- Your goal: Copy out the records below without changes, from the line containing "Select the active Terminal in the dock" through the line containing "tap(169, 662)", both lines included.

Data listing
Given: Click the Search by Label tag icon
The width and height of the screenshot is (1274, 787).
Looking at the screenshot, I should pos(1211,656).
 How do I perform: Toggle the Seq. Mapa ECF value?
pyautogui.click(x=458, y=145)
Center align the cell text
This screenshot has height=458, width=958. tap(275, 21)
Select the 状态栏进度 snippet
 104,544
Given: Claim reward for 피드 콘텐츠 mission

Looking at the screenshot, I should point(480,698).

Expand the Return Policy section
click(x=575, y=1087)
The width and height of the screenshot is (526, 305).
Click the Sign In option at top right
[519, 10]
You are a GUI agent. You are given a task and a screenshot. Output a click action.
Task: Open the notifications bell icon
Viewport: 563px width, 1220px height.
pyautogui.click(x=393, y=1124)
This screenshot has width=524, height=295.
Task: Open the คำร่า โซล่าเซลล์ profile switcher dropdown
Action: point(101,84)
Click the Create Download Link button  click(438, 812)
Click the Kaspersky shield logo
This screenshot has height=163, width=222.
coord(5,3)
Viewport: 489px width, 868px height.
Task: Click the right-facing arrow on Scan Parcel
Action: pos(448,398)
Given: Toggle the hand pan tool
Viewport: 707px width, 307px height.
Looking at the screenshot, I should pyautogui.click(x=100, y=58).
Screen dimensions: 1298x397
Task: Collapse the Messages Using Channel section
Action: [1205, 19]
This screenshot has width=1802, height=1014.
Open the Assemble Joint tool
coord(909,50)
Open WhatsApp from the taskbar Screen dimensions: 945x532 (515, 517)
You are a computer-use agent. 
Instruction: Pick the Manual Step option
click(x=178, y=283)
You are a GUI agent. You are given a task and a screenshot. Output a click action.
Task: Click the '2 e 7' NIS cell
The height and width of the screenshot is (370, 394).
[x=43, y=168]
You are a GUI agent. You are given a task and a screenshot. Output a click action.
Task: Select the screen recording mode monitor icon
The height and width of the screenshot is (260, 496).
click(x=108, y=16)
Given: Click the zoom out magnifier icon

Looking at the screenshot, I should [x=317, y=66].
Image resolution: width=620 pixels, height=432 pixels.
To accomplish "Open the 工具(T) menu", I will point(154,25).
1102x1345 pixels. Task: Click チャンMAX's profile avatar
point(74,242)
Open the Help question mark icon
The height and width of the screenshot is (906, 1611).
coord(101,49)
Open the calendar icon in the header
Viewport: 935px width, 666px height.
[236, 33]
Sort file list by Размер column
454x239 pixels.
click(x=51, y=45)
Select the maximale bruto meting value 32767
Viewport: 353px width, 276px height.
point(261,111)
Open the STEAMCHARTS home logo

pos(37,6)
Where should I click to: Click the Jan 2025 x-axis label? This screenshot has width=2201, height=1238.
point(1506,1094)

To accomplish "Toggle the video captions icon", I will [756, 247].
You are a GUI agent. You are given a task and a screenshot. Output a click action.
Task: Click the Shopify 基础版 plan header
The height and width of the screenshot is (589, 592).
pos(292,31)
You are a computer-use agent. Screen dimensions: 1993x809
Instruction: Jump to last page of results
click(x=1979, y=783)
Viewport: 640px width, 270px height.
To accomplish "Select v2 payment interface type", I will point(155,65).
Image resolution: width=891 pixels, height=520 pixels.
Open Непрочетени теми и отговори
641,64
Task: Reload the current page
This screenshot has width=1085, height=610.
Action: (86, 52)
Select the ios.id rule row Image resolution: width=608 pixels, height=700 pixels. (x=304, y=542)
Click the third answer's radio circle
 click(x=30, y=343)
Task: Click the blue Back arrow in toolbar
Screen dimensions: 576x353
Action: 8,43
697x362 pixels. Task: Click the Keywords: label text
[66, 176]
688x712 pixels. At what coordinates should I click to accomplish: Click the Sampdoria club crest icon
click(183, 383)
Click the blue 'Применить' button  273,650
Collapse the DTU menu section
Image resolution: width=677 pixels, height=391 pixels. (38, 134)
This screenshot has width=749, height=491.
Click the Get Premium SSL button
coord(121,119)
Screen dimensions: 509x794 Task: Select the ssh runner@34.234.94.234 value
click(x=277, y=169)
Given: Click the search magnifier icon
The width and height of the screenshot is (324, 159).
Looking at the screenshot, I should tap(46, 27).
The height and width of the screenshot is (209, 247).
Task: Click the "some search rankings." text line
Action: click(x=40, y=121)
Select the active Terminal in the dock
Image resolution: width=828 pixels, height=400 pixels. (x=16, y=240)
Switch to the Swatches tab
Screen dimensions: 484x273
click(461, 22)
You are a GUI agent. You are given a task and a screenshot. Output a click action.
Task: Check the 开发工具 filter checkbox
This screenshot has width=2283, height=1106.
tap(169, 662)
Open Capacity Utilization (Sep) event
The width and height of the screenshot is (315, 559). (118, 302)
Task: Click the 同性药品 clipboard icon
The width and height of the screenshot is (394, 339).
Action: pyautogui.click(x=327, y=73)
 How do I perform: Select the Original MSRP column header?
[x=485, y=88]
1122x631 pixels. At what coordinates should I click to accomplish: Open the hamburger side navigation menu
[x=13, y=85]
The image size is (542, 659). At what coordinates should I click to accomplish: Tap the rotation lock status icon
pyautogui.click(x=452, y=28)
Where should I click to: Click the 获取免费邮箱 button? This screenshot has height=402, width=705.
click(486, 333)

- Result of the task:
Select the active Terminal in the dock
Image resolution: width=828 pixels, height=400 pixels. (x=16, y=240)
Switch to the Swatches tab
Screen dimensions: 484x273
click(461, 22)
You are a GUI agent. You are given a task and a screenshot. Output a click action.
Task: Check the 开发工具 filter checkbox
This screenshot has width=2283, height=1106.
tap(169, 662)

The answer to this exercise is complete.